• WHAT IS NEEDED: Some of the lines below need repeating. Reproduce exactly those between the lines holding "CAD $ (90, 2465)" and "Контакты (697, 2445)", inclusive.

• DATA RECORDS:
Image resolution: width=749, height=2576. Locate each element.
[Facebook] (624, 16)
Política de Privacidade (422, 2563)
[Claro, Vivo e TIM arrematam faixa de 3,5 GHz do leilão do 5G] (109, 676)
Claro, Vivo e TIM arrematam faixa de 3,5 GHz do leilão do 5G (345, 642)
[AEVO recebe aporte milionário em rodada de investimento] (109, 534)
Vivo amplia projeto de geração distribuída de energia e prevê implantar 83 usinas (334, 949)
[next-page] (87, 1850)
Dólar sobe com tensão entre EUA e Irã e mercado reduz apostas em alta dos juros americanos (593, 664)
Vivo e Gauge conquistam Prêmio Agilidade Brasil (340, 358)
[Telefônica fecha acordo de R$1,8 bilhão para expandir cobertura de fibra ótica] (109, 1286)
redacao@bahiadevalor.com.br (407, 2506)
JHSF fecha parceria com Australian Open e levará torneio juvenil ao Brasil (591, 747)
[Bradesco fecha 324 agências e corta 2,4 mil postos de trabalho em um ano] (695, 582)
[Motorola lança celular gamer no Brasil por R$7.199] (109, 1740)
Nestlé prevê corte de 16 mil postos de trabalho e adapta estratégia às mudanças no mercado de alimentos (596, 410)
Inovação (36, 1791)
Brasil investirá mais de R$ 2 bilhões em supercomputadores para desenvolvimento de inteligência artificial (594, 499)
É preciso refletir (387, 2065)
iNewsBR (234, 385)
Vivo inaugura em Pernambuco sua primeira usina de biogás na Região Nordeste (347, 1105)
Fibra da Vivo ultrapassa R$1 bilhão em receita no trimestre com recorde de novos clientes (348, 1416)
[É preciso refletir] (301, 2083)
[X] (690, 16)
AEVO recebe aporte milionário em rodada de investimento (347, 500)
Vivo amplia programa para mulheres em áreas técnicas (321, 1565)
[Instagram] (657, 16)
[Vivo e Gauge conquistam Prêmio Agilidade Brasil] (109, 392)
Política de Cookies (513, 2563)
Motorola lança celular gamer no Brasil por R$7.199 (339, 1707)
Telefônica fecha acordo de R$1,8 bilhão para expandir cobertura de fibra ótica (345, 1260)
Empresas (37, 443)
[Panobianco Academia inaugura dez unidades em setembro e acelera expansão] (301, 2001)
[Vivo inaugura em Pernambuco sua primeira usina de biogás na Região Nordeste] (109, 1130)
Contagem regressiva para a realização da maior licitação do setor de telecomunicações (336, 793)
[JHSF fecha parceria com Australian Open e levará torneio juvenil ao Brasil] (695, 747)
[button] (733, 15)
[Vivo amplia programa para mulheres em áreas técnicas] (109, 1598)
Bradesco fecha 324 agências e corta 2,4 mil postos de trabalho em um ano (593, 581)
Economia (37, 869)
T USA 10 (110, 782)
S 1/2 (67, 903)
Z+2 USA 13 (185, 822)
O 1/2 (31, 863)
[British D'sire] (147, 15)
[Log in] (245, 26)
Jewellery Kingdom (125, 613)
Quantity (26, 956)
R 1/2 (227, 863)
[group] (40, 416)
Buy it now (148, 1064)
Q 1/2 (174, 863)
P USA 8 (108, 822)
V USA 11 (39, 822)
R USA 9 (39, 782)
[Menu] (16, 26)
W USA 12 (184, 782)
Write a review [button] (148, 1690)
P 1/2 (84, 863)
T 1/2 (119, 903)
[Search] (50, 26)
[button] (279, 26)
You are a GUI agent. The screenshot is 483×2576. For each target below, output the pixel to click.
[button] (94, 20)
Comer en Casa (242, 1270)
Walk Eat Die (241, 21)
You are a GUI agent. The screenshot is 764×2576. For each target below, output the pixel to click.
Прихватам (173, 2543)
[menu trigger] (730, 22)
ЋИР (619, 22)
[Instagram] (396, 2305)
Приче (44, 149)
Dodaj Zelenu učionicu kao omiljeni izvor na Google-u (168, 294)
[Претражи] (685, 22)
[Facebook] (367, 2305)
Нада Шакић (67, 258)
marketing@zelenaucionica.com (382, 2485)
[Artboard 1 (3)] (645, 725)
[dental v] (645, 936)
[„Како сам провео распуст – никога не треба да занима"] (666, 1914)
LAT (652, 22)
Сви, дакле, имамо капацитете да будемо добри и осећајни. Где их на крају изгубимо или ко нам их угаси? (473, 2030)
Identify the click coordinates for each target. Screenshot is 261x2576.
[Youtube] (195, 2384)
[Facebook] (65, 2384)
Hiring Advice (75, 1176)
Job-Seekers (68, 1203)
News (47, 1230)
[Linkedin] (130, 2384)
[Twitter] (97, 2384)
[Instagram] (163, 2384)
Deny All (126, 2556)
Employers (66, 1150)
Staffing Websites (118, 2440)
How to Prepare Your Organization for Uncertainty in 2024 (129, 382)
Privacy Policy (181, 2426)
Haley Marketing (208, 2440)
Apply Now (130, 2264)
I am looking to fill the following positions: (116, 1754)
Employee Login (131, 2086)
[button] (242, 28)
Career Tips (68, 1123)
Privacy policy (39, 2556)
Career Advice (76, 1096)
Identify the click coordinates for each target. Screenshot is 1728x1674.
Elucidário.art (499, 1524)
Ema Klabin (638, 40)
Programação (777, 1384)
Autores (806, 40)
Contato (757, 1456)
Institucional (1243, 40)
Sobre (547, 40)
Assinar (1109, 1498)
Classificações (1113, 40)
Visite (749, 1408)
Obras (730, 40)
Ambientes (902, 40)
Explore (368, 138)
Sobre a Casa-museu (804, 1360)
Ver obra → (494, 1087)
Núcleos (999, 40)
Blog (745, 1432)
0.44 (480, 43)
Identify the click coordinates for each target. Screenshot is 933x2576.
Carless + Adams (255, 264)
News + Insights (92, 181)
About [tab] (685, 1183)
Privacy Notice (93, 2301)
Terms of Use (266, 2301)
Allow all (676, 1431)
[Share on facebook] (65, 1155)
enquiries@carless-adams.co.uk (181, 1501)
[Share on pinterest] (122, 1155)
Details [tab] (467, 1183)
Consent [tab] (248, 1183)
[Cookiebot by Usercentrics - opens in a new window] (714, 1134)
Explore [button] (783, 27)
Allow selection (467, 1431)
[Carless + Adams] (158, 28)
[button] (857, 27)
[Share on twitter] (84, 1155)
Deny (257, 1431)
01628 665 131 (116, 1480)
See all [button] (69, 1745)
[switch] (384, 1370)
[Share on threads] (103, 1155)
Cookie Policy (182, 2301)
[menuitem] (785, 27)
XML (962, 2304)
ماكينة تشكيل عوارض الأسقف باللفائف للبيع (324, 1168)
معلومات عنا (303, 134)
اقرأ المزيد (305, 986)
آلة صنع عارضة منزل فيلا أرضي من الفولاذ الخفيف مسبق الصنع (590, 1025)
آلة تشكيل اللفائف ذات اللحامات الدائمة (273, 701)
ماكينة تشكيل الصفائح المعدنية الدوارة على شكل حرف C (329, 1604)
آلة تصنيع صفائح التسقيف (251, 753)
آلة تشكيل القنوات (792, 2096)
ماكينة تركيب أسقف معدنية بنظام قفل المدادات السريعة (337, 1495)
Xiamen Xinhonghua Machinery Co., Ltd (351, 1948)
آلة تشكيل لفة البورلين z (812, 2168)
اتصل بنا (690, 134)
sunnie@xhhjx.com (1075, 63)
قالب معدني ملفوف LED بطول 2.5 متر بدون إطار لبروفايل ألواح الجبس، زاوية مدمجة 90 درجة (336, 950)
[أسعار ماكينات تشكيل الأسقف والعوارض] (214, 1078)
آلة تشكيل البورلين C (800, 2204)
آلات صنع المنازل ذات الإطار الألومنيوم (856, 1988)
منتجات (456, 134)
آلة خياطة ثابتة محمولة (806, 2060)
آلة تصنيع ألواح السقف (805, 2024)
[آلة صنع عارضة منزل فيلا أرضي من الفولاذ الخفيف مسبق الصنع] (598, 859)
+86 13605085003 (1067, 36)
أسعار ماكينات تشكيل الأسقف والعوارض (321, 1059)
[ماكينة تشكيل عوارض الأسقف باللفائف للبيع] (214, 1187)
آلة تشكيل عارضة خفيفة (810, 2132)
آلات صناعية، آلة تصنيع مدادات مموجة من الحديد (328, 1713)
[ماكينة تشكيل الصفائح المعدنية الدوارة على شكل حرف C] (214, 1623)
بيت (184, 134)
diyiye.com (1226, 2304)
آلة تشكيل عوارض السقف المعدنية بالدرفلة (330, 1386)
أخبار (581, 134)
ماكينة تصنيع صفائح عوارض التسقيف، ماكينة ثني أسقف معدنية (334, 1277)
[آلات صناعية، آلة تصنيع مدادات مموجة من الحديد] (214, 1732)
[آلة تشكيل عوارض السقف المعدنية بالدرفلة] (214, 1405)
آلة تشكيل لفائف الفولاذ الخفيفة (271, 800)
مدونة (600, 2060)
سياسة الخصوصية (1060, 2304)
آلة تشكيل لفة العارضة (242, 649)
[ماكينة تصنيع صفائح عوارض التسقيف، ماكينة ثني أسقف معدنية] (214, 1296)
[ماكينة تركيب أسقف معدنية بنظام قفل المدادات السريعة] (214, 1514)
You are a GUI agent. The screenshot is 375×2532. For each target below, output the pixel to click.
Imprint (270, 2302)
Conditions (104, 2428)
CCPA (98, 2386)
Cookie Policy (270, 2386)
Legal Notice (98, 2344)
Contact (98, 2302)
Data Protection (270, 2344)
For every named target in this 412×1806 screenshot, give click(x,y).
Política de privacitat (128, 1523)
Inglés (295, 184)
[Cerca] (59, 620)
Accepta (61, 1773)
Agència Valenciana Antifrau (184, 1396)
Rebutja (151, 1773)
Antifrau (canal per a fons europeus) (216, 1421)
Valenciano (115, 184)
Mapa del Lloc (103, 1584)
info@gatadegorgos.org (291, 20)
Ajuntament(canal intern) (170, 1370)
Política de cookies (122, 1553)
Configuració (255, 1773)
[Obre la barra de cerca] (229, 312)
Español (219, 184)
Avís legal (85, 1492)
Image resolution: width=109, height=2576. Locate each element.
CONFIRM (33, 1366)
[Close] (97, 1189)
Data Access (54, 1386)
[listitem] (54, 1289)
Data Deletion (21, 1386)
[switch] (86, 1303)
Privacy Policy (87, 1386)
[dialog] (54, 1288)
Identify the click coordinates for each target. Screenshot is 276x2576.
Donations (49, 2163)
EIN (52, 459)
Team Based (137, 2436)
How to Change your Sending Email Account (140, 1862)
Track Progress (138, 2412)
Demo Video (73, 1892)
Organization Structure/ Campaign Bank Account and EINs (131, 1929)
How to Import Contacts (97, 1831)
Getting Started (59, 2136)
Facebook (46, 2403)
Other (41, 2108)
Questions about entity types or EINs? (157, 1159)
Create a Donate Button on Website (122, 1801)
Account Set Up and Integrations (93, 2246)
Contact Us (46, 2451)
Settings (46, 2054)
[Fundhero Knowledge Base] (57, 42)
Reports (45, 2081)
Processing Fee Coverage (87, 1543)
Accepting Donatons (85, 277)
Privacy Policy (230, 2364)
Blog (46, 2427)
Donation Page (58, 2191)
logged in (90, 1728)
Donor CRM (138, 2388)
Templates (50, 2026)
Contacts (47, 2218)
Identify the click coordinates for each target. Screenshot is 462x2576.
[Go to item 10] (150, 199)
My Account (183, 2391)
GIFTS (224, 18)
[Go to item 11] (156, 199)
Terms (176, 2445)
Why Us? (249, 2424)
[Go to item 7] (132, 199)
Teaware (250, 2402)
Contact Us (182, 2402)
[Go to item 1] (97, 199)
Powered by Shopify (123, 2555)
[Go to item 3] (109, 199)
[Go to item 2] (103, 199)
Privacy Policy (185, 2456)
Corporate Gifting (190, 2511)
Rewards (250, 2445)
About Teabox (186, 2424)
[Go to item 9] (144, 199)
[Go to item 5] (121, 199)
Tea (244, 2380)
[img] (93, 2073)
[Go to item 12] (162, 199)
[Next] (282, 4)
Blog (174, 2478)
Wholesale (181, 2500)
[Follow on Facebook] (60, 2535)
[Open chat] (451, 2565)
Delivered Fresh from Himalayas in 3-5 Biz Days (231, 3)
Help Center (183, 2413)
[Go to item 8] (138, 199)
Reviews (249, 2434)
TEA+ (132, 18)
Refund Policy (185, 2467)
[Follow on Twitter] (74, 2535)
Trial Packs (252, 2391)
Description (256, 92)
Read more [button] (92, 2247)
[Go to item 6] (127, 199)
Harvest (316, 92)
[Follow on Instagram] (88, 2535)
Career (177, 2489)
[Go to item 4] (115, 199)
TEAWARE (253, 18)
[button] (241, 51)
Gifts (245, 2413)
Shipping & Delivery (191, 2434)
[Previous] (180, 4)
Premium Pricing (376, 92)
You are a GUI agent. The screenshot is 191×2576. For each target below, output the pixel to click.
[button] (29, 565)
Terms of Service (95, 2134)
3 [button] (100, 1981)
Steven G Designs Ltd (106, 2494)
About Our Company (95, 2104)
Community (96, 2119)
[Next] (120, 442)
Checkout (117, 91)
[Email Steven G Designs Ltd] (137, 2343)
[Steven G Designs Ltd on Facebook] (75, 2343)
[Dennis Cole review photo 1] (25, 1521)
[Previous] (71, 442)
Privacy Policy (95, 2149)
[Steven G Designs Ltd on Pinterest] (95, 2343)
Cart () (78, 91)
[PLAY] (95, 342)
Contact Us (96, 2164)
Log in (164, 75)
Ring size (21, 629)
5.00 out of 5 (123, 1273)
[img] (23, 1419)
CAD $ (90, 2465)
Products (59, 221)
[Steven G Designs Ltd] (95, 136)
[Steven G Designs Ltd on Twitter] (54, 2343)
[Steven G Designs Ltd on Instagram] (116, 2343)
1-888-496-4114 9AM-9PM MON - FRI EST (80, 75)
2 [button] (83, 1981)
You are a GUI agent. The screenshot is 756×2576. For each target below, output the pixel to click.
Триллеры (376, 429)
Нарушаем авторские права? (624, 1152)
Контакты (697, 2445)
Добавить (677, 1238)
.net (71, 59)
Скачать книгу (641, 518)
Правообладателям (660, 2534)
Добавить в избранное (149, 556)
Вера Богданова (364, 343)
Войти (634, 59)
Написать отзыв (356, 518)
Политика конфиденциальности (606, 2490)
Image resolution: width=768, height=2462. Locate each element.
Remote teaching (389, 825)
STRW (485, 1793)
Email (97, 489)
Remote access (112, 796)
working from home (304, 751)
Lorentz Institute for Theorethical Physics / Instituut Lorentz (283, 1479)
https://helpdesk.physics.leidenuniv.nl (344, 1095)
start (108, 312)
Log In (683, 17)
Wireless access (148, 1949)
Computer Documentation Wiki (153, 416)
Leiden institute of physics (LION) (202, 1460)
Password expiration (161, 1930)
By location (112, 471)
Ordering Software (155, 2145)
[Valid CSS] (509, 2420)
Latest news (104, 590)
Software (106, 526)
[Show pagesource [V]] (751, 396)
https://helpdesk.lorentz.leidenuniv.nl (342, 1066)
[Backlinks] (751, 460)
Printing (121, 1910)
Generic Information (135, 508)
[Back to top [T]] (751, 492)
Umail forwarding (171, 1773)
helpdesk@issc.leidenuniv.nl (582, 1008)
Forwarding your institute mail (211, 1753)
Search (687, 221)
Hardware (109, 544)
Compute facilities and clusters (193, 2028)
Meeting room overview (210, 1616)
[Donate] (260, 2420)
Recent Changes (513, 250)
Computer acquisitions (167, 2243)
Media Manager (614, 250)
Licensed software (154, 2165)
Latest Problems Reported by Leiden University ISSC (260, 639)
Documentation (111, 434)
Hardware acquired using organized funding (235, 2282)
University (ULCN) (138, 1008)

• SOLUTION FOR THIS PROBLEM:
CAD $ (90, 2465)
Products (59, 221)
[Steven G Designs Ltd] (95, 136)
[Steven G Designs Ltd on Twitter] (54, 2343)
[Steven G Designs Ltd on Instagram] (116, 2343)
1-888-496-4114 9AM-9PM MON - FRI EST (80, 75)
2 [button] (83, 1981)
You are a GUI agent. The screenshot is 756×2576. For each target below, output the pixel to click.
Триллеры (376, 429)
Нарушаем авторские права? (624, 1152)
Контакты (697, 2445)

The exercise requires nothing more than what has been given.